*** Opening Text under study ***
Farmscape for July 29, 2019
The Executive Director of the Swine Health Information Center says population control is the best option for reducing the risk of disease transmission from feral pigs to commercial pigs.
Last month, as part of its effort to prevent foreign animal disease, the U.S. Department of Agriculture announced 75 million dollars in funding through the Feral Swine Eradication and Control Pilot Program for the eradication and control of feral pigs in the United States.
Dr. Paul Sundberg, the Executive Director of the Swine Health Information Center says foreign animal diseases, such as Classical Swine Fever and African Swine Fever, could become a real issue should they become endemic in feral swine in the U.S.
Clip-Dr. Paul Sundberg-Swine Health Information Center:
We know that PRRS, for example, is endemic in feral swine so that remains then a risk of infection to commercial pigs.
We know that in the U.S. Pseudorabies is endemic in feral swine.
That remains a risk to commercial pigs.
For Pseudorabies, we're free of Pseudorabies in the commercial herd but we still have it in the feral pigs.
So our issue there is disease prevalence, disease incidence, disease pressure within feral pigs and how it might spill over into the commercial herd which may affect us for regular production.
But, if we get African Swine Fever or Classical Swine Fever within feral pigs, we could end up with issues of market access because of those and their spillover into commercial pigs.
I don't know that anybody thinks we can vaccinate our way out of a disease in feral pigs or any other manner to be able to control disease in feral pigs.
The best way we've got to control that risk is to keep that population as low as possible and decrease the opportunity for feral pigs to come into contact with our commercial herds.
Dr. Sundberg acknowledges, as African Swine Fever expands in other regions, the risk pressure on North America increases.
For Farmscape.Ca, I'm Bruce Cochrane.
*** Closing Text under study ***
Exercise tasks:
a – Name each pig disease that the Farmscape report on feral swine mentions.
b – In the Farmscape report on feral swine, reproduce the passage from "Clip-Dr. Paul Sundberg-Swine" up to and including "in feral swine.".
*** Opening Data under study ***
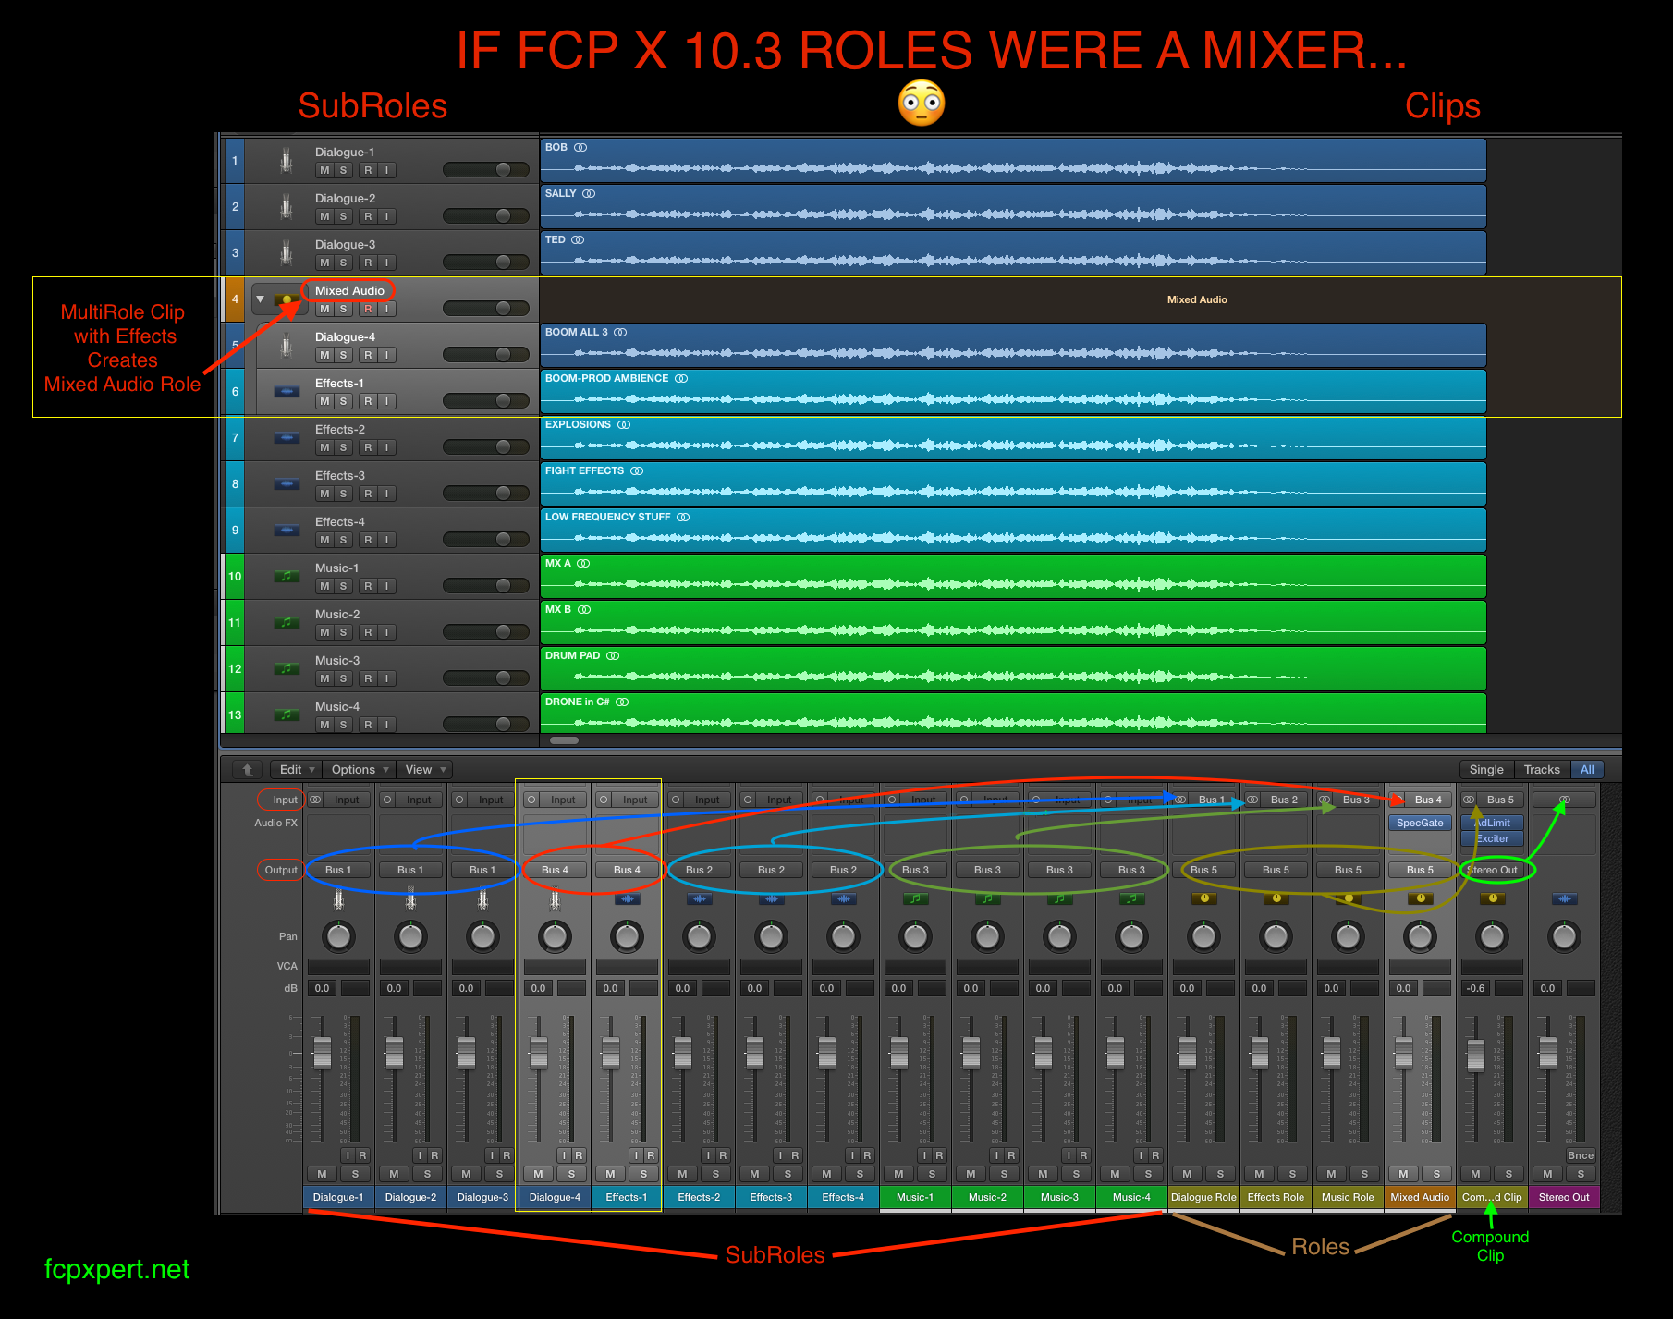Click the mixer's up-arrow icon left of Edit
The image size is (1673, 1319).
(247, 769)
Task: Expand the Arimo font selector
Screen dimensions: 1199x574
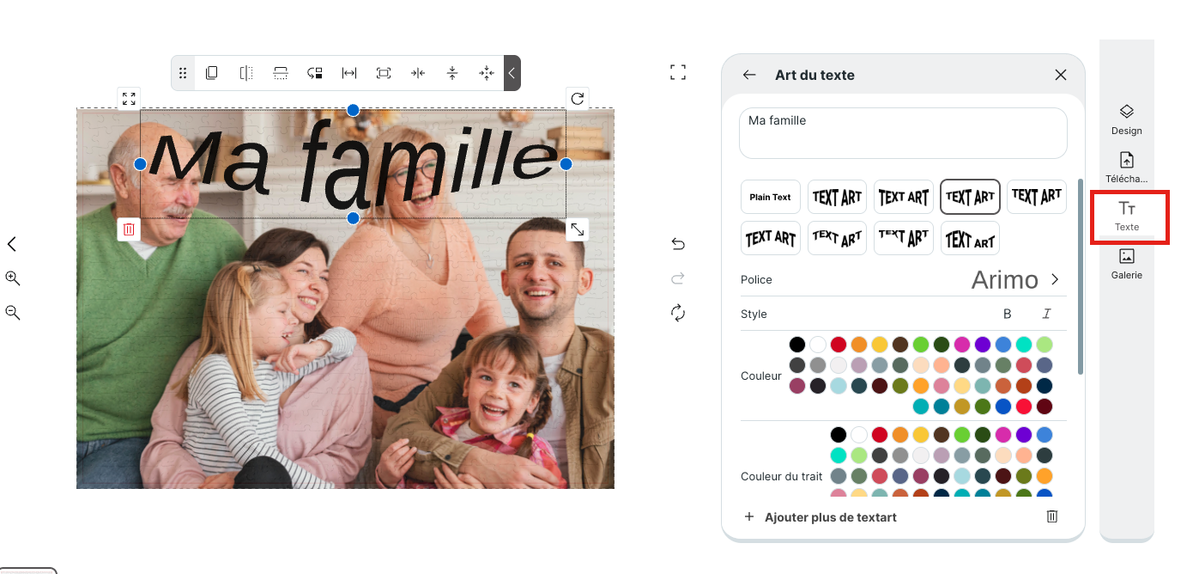Action: coord(1055,279)
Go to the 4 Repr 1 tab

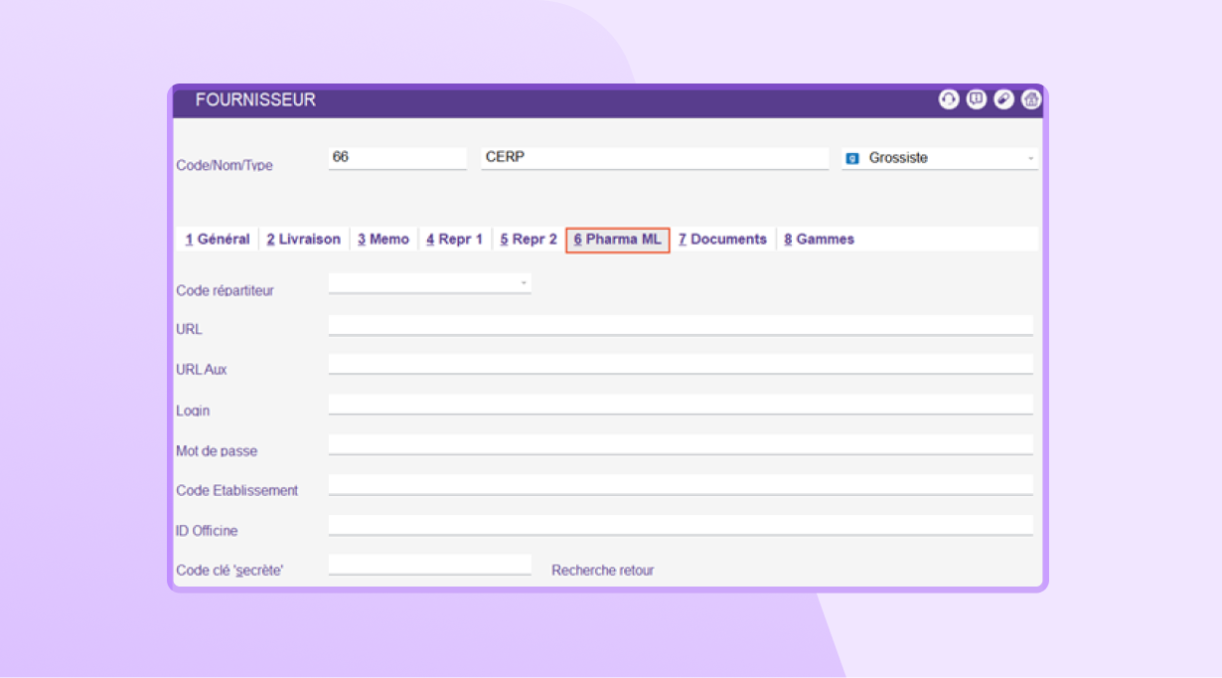(455, 240)
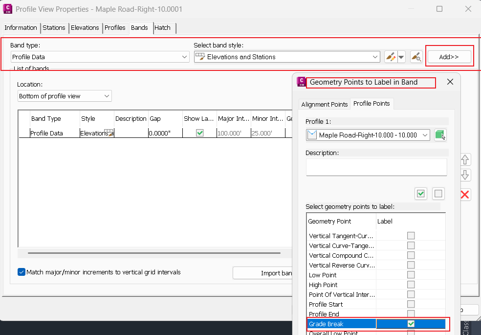This screenshot has height=335, width=481.
Task: Click the check all geometry points icon
Action: 421,194
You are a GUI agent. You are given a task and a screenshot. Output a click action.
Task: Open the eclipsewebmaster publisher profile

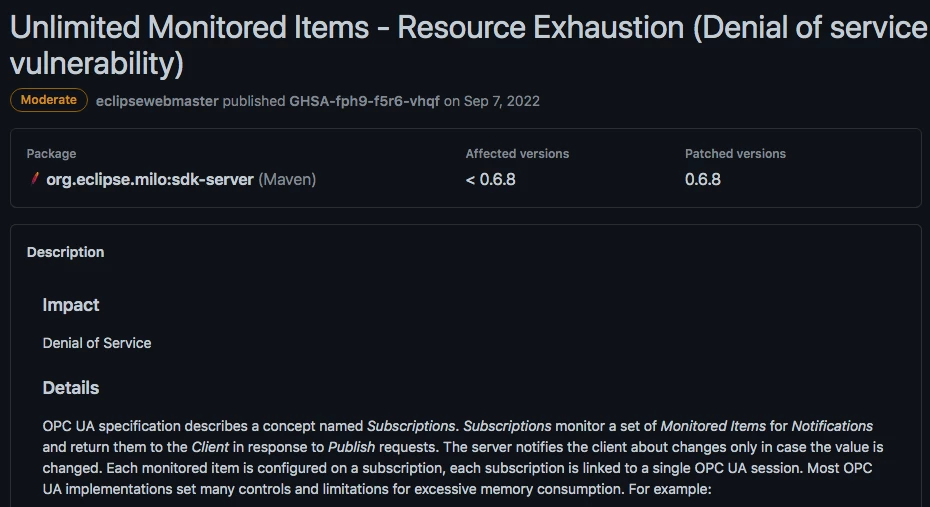[x=157, y=101]
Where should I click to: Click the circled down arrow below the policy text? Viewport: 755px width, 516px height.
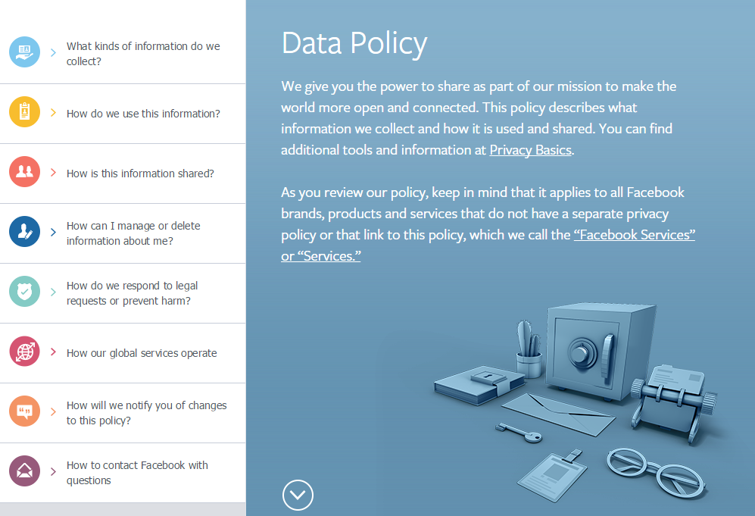point(298,496)
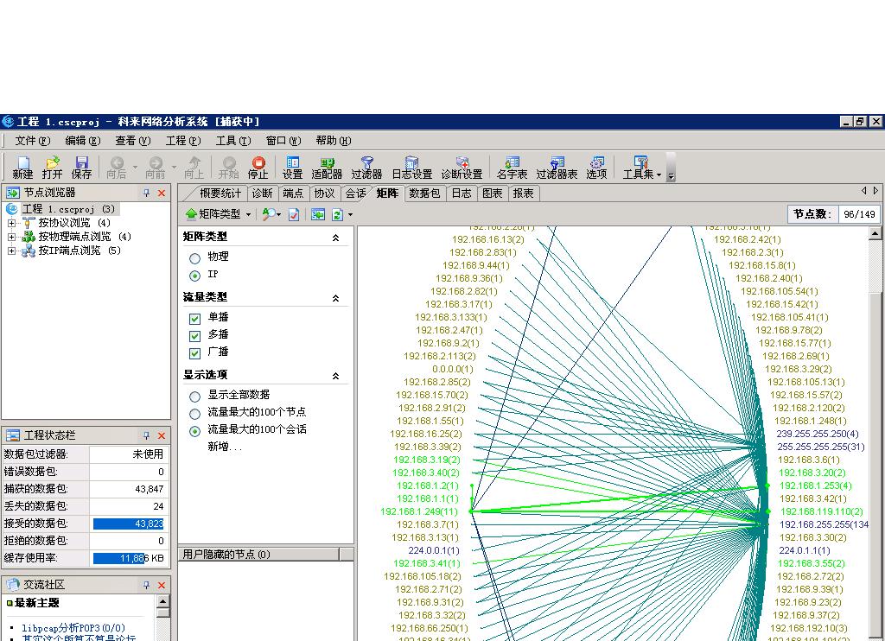This screenshot has width=885, height=641.
Task: Switch to the 数据包 tab
Action: pyautogui.click(x=424, y=194)
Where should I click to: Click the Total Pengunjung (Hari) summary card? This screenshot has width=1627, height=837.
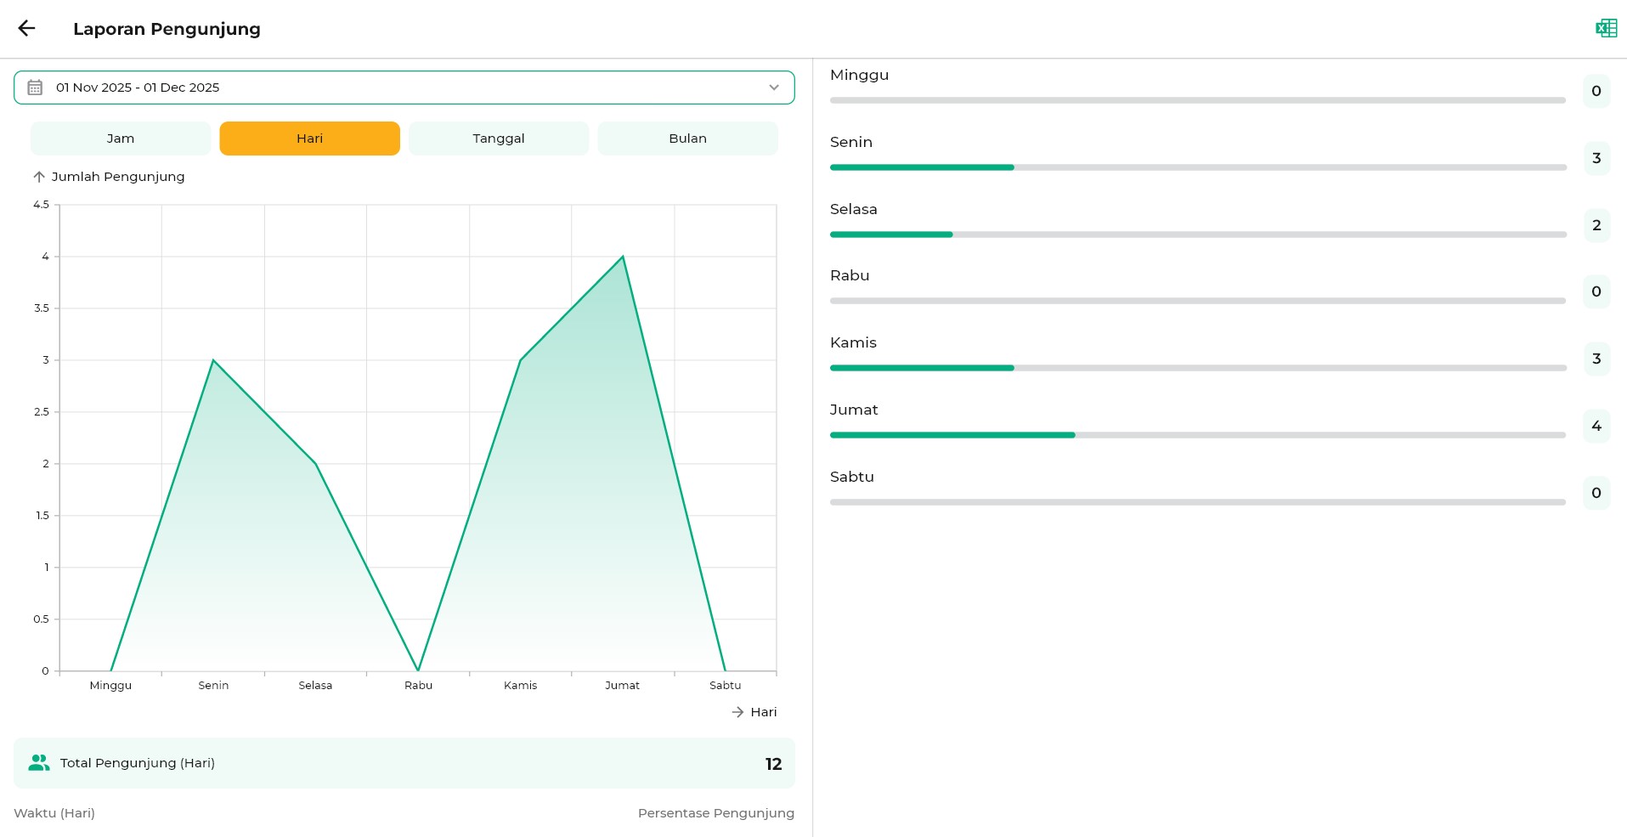coord(404,763)
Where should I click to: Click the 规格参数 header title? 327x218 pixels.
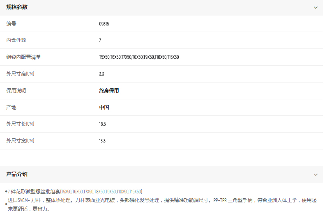click(x=17, y=7)
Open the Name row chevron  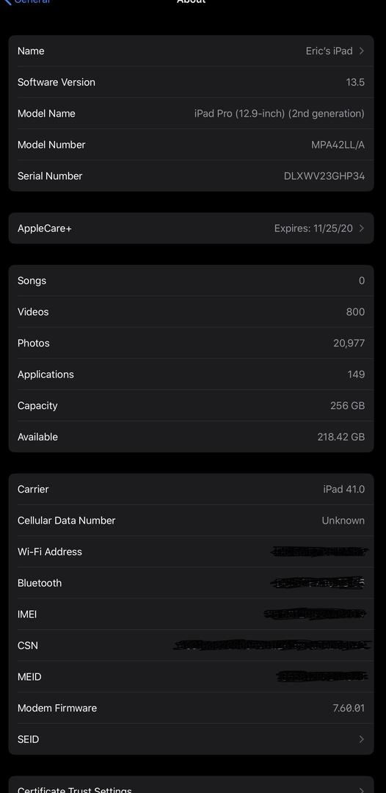361,51
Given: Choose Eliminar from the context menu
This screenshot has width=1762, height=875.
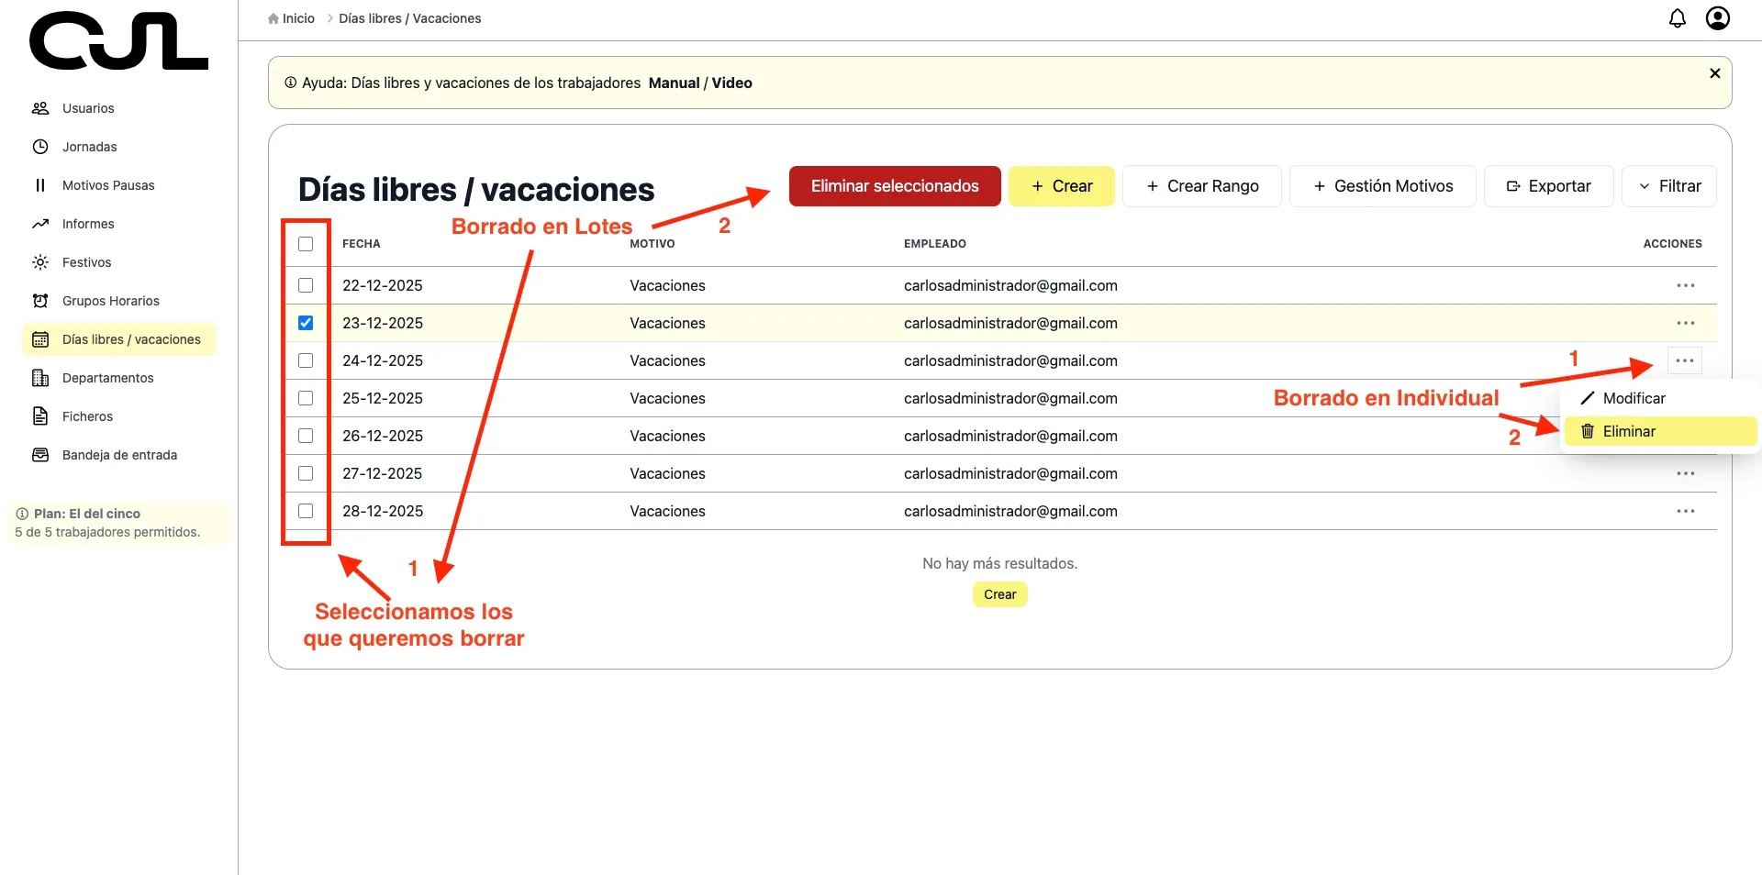Looking at the screenshot, I should (x=1628, y=431).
*** Closing Data under study ***
Answers to each task:
a – Classical Swine Fever, African Swine Fever, PRRS, Pseudorabies

b –
Clip-Dr. Paul Sundberg-Swine Health Information Center:
We know that PRRS, for example, is endemic in feral swine so that remains then a risk of infection to commercial pigs.
We know that in the U.S. Pseudorabies is endemic in feral swine.